* Task
Write out every line below that includes the word "color".

(Material supplied)

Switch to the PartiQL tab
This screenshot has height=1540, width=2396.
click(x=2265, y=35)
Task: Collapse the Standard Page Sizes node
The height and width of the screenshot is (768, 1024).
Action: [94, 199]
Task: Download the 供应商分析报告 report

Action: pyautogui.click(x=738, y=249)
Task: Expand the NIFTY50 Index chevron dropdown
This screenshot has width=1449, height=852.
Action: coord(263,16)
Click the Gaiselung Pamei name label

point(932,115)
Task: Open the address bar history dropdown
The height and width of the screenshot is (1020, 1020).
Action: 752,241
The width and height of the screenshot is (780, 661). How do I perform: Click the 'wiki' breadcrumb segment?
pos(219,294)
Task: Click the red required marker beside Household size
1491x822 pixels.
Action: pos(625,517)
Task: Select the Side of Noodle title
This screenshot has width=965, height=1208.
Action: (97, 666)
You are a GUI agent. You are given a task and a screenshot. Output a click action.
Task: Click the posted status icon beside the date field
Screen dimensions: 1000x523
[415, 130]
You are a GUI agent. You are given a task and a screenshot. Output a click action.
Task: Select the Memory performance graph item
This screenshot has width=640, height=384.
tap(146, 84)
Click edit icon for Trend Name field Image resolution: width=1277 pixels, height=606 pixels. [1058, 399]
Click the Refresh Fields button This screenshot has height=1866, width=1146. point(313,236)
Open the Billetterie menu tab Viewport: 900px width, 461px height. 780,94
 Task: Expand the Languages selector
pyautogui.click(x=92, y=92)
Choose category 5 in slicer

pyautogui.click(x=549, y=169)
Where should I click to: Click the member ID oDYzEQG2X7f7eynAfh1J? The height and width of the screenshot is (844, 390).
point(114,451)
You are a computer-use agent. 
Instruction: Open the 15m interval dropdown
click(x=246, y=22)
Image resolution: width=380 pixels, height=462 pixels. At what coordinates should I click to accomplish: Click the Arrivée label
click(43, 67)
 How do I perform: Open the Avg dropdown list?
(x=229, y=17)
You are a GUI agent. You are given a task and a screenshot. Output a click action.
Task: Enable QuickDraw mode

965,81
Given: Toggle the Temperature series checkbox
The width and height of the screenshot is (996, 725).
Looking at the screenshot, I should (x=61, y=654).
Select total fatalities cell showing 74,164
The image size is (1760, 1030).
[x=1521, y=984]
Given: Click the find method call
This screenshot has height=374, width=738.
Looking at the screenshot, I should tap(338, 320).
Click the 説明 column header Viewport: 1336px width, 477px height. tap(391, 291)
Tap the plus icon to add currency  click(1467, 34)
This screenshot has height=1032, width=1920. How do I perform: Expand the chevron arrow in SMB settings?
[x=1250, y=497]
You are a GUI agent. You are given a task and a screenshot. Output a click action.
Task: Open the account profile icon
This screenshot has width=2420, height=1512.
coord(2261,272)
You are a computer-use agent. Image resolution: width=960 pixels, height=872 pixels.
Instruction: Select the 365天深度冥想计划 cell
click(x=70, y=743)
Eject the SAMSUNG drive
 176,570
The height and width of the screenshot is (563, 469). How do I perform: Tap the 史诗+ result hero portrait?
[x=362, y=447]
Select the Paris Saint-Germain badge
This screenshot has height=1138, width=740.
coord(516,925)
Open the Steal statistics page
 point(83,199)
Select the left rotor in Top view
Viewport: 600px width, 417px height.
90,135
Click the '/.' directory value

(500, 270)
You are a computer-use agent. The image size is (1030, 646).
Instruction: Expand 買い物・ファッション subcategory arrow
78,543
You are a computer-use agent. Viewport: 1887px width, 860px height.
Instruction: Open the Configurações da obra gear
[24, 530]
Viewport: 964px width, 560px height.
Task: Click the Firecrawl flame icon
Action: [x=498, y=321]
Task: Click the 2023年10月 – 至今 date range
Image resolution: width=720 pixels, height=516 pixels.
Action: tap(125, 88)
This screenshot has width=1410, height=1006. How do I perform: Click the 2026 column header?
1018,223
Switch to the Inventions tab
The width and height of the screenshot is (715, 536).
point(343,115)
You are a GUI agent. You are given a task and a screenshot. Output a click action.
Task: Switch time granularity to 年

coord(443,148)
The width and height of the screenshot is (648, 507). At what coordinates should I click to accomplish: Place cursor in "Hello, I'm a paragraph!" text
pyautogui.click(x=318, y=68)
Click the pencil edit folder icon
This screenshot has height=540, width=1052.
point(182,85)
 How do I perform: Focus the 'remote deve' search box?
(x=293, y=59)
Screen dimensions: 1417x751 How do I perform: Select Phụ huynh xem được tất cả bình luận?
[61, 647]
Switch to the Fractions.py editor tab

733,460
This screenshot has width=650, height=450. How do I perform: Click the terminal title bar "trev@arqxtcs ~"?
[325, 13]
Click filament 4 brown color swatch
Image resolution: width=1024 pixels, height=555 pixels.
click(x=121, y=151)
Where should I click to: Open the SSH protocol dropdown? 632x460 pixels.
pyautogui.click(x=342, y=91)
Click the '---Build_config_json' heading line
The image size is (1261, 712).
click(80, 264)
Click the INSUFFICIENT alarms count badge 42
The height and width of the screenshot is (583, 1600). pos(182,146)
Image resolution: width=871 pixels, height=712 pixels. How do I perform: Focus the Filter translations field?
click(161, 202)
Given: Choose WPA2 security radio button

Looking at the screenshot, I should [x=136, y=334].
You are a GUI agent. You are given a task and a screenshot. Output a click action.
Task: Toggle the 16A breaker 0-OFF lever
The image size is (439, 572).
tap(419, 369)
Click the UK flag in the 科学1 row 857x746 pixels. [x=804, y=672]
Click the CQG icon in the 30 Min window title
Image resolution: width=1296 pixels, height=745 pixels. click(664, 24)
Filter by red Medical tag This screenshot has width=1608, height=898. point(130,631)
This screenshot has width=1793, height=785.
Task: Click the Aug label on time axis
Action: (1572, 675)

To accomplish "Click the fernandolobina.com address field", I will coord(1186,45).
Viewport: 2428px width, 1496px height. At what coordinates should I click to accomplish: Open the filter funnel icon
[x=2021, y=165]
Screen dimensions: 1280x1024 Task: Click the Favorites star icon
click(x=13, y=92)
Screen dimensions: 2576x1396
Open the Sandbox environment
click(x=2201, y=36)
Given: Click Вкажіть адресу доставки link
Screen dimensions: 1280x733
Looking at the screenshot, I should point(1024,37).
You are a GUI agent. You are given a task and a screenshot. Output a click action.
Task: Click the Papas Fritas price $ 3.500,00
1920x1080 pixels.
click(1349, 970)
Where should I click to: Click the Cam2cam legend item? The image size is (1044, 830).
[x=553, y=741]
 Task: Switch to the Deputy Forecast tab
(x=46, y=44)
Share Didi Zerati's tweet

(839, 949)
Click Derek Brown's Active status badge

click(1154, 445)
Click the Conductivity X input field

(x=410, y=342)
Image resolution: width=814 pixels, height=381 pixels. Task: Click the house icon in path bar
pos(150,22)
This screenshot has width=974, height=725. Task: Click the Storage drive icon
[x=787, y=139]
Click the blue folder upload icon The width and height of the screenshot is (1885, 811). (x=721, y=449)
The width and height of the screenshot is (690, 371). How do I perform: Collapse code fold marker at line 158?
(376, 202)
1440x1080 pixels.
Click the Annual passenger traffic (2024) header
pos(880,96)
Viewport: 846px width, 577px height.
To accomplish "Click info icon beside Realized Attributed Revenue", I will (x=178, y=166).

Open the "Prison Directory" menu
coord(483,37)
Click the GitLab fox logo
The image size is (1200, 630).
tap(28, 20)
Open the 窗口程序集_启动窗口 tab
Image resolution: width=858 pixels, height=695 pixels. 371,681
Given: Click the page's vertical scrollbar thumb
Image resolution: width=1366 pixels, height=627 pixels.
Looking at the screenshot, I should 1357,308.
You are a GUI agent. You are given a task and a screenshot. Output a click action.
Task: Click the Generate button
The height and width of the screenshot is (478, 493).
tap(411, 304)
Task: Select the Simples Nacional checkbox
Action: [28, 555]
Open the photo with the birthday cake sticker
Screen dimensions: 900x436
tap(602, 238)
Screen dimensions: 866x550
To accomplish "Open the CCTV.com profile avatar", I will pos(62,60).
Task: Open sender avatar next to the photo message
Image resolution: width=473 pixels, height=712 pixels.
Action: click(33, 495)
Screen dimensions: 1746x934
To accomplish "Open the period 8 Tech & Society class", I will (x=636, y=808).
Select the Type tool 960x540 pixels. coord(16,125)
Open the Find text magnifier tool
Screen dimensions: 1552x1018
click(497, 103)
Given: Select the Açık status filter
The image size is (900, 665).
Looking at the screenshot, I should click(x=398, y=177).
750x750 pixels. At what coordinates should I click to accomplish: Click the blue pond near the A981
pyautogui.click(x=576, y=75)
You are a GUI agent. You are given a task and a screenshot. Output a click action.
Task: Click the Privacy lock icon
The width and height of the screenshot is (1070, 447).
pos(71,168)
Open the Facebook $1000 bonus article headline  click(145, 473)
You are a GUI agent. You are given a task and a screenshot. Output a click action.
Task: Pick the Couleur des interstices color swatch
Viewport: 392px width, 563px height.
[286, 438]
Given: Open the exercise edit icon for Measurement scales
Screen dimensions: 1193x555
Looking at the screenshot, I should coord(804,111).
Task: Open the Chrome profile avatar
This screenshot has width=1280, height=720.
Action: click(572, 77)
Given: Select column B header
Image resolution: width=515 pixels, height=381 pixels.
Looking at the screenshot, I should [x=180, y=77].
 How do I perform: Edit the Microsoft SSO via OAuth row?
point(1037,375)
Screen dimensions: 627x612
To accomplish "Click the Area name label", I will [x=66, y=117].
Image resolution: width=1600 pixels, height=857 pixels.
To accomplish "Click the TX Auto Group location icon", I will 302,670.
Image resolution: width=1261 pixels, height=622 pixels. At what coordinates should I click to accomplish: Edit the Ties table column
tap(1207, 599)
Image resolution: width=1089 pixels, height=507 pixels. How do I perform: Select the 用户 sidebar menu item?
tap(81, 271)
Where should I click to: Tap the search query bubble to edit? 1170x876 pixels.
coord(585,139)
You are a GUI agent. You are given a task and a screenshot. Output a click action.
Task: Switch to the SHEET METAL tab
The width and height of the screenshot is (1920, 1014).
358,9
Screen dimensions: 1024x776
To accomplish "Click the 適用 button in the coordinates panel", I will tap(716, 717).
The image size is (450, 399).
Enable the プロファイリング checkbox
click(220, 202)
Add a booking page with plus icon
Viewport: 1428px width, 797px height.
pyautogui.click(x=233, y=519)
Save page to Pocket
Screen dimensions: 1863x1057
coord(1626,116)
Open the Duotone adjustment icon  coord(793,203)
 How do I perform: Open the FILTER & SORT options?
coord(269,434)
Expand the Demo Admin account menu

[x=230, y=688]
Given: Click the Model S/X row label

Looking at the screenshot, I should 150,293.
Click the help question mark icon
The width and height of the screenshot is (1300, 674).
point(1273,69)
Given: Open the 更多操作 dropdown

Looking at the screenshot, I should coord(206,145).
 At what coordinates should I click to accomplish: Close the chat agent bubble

(End Material supplied)

* Exercise response
Click filament 4 brown color swatch
Task: Pick the Couleur des interstices color swatch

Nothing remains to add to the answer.